Some teens might have less time to socialize. Asian cultures and parents can place great emphasis on academic success. This means Asian teens might study six or more hours per week than an American teen. Understanding this difference and being open to your friend and their family expectations can take your friendship further.
You may notice that some Asian teenagers are not confrontational and will avoid controversial topics. Asian cultures find direct confrontation immature, according to Harvard Business Review. Many American teenagers, however, are more willing to confront others and discuss controversial topics even if it might cause turmoil among their peers.
Given the difficulty of academics and the emphasis placed on academic success, dating in high school is frowned upon within Asian cultures. However, if grades are maintained it may be allowed. Additionally, many people of Asian descent look towards the distant future rather than the near future as many Americans normally do. Therefore, many Asian teens are often more serious about relationships and will dedicate themselves to it for the long term.
Looking an Asian person in the eye can be seen as rude. While American culture appreciates eye contact because it means the person is paying attention, this isn't the same for your friends who are raised in Asian culture.
South African Cultural Differences
Do you have a friend from South Africa? Learn the ways that their family life, relationships, and body language might differ from yours. This will help you to better understand one another and deepen your relationship.
Family and Friends
Family is important to South African culture, and their cousins might make up a large part of their social groups and friendships. This is because much of their time during the week is spent with family, but they do use the weekends to connect with friends from school.
Teens coming from a South African home might not only speak louder than American teens, but they could use a direct speaking style that can be misconstrued. Unlike American teens who might beat around the bush or use evasive tactics, direct styles get right to point and don't mind pointing out when you're wrong.
South African friends might stand closer to you when they are talking. This is because less personal space and touching are part of the culture.
German Cultural Differences
European cultures have different customs for schools and leisurely life. The family dynamic is similar to American cultures, but there are distinct differences.
German culture offers teens more freedom in dating. The culture is more open about sexual relations and the use of contraception. However, Teen Life in Europe points out that while social and dating experiences are important in youth, family unity and romantic consistency are more important.
German teens might have a direct speaking style. This isn't to be rude, but a functional part of their culture. Honesty is very important to this culture; therefore, they might worry less about your feelings and more about being honest.
Asking About Culture
It's not a crime to be curious about your friends and their culture. Don't be afraid to ask them. Most teens will be happy that you want to learn about their culture to better understand them. If you notice a difference, don't just blurt out, "Why do you do that?" Instead, ask them how their culture varies from standard American culture. For example:
- What are some things you really like about your culture?

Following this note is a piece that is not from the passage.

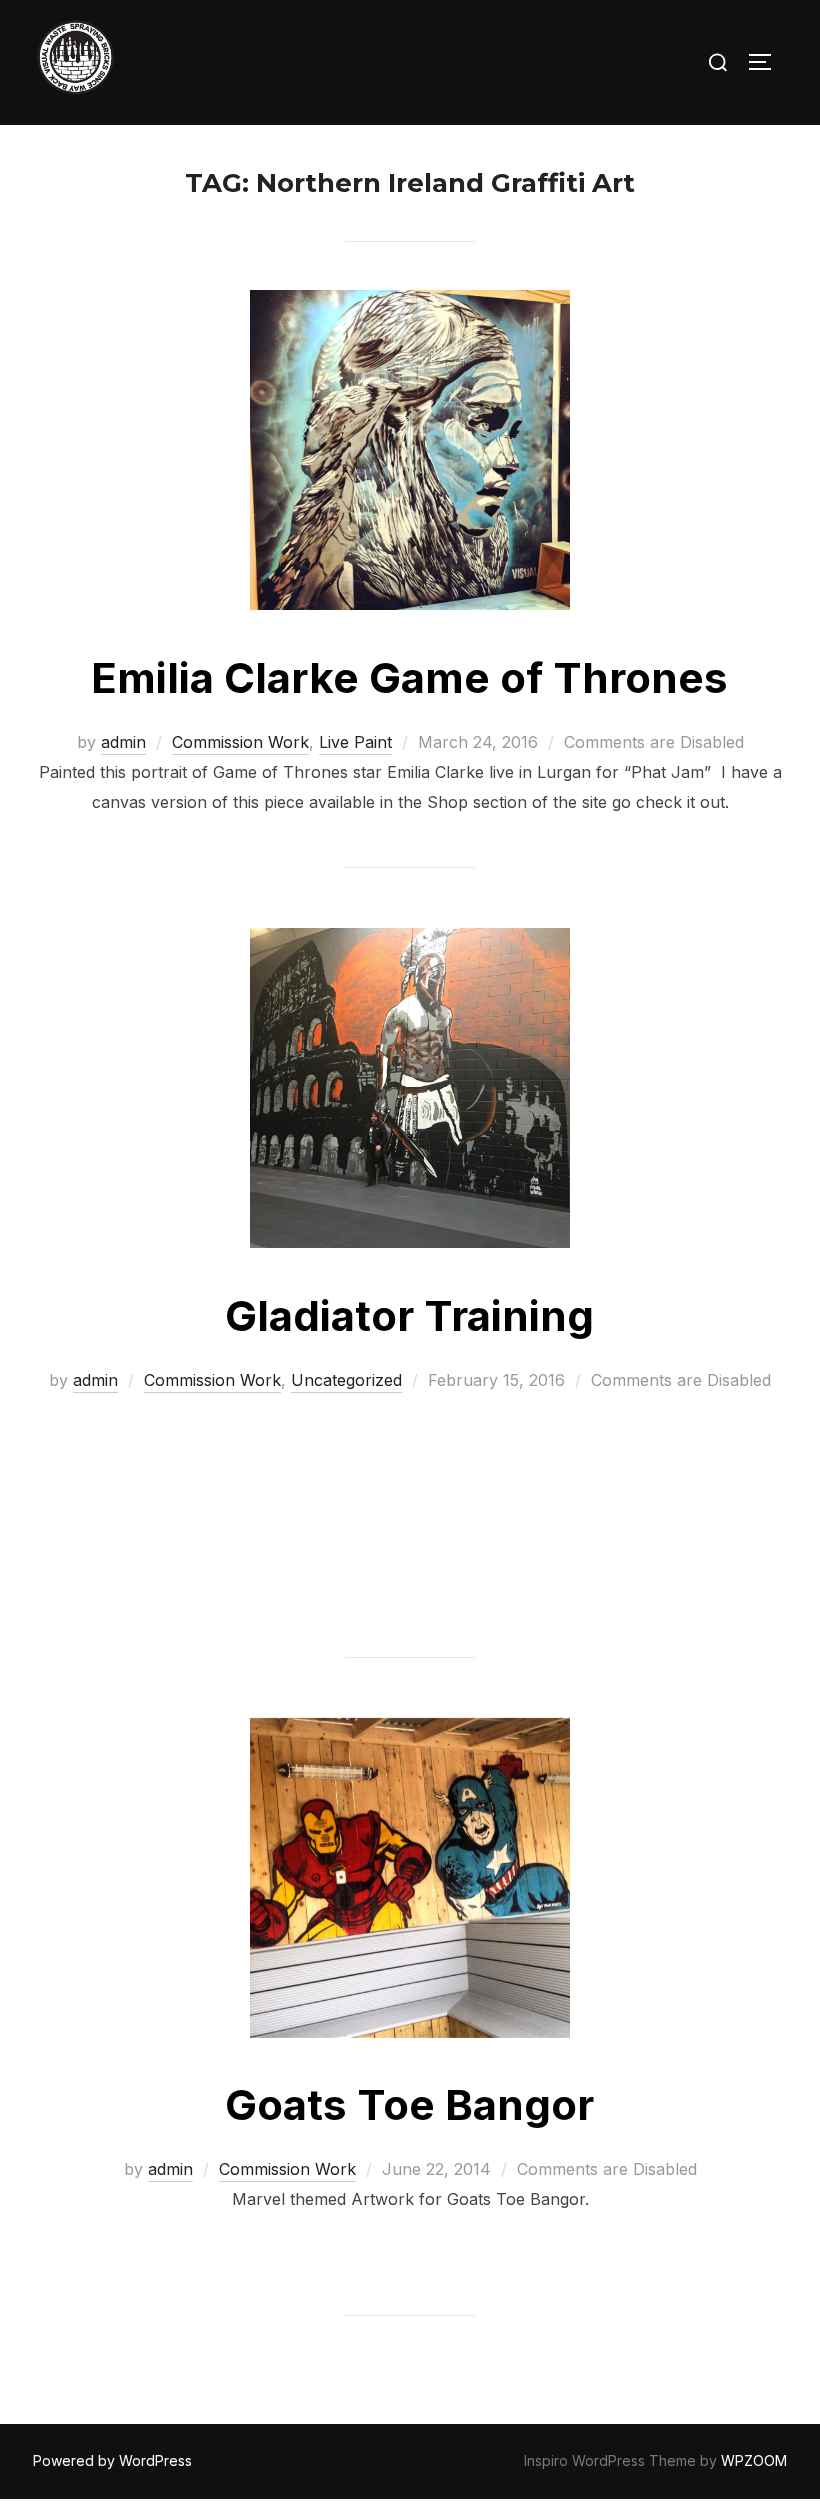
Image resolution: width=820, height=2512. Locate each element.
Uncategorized (346, 1380)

- What are some things that make your culture special?
- What is something that is really important for me to understand to be a better friend?
- What is something really important to your religion or family?
During the conversation, you can politely bring up some differences that you've noticed. This way you are having an open-ended conversation where you can mutually discuss your differences.
Beware of Generalizing
It's important to keep in mind that when learning about cultural differences of teenagers, you should not generalize the information. Every person is different, and no one fits into a cultural cookie cutter. The key to understanding cultural differences with your friends is to ask them for guidance. All cultures appreciate kindness and respect.